Another parent said students were singled out by Schiermeyer, including two who were “following protocol” by using coping strategies, like doodling or going to the corner of the classroom to regain a sense of calm.
In an interview with the Press Banner, Schiermeyer took responsibility for his actions.
He says he’d been walking the grounds of the school and popped in to check on the class. When he noticed some of the students weren’t following their teacher’s direction, he decided to take control.
“They weren’t behaving,” he said. “At that moment I felt like I should intervene.”
One parent confirmed at least one of the students came to class late. Others said students were supposed to sit on a rug as part of an activity but weren’t obeying right away.
Schiermeyer says he continued observing the classroom and left of his own accord and didn’t hear about the crying students, until later on.
But a parent told the Press Banner students said the crying had already begun while Schiermeyer was still in the room.
Schiermeyer says he’s sorry for the way he responded.
“To be honest, this was a teachable moment for me as a new superintendent,” he said. “I’ve learned a lot from it.”
And, he says he’s supportive of new policies for when guests visit a classroom, which some of the parents were calling for.

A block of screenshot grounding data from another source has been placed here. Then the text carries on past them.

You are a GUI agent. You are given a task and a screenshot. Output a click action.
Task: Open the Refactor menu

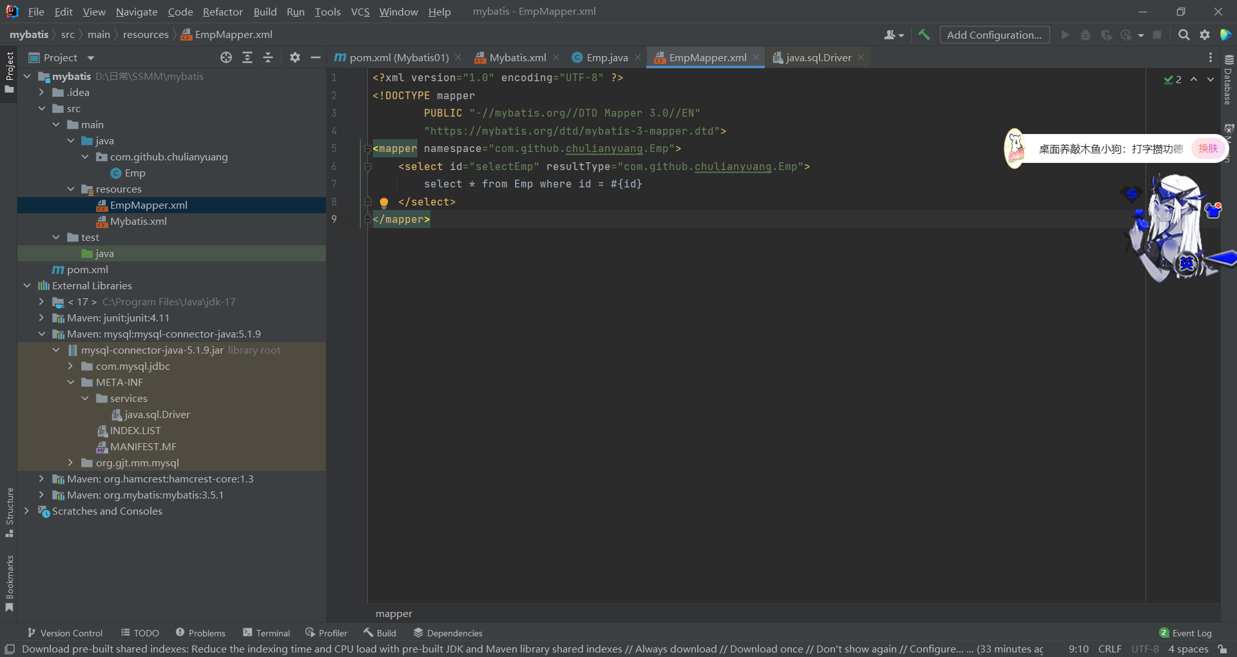[x=222, y=12]
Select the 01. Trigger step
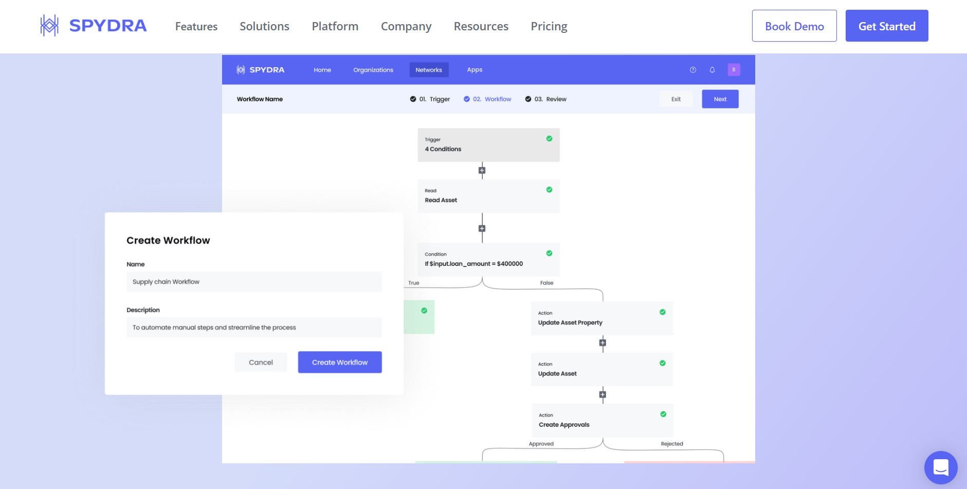This screenshot has width=967, height=489. pyautogui.click(x=430, y=99)
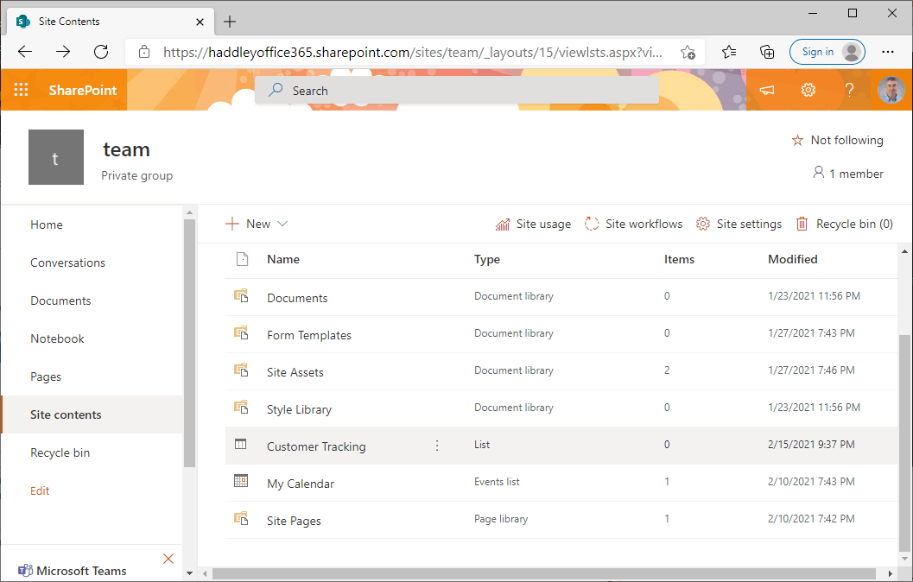The image size is (913, 582).
Task: Click the Help question mark icon
Action: (849, 90)
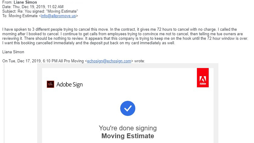Click the quoted message left border line

tap(4, 102)
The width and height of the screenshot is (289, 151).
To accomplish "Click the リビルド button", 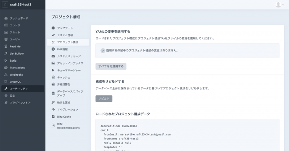I will [104, 98].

“I understand where the parents are coming from,” he said. “I think it’s actually good to consider a protocol.”
None of the parents who spoke at the meeting said they wanted to see Schiermeyer lose his job because of the situation.
In interviews, parents explained they want to see the district take action to prove it is serious about creating a safe school environment.
Ongoing Court Cases
The incident comes just months after former teacher Michael Henderson was sentenced to home confinement for assaulting a student during private tutoring lessons, and after another former teacher, Eric Kahl, agreed to resign when a school investigation found he’d engaged in “predatory grooming” while employed.
Meanwhile, former SLVUSD administrator Ned Hearn had a court date via Zoom on Nov. 16 in Solano County Superior Court, where he’s a defendant in a child sex abuse lawsuit.
Natasha Langenfeld and Whitney Davis appeared on behalf of the defense, while Courtney Kiehl appeared for Melissa Chowning, who says Hearn raped her while she attended Dixon Unified School District in the 1990s. Discovery is ongoing.
Schiermeyer clarified that, since Hearn is not accused of doing anything illegal while employed at SLVUSD—and because of the provisions of his contract—when his administrative role ended, the relationship with the district wasn’t actually severed.
That means, while he’s not currently assigned to instruct any classes, Hearn’s technically still on the payroll as a teacher.
Both Hearn and science teacher William Winkler are on paid administrative leave, as investigations into their conduct continue.
Schiermeyer became superintendent after Laurie Bruton resigned when the 2020-21 school year ended.
At the Nov. 17 board meeting, President Gail Levine said SLVUSD would discuss Schiermeyer’s behavior in a closed session.
“I want everyone who’s in attendance or listening to be assured that we don’t take anything lightly,” she said. “We all make mistakes. That’s why they put erasers on pencils.”
The SLVUSD will be looking at ways to make sure this doesn’t happen again, Levine added.
“We need to all work together—the board—with Mr. Schiermeyer,” she said, “so that we can go forward and continue the climate in San Lorenzo Valley that we are all accustomed to.”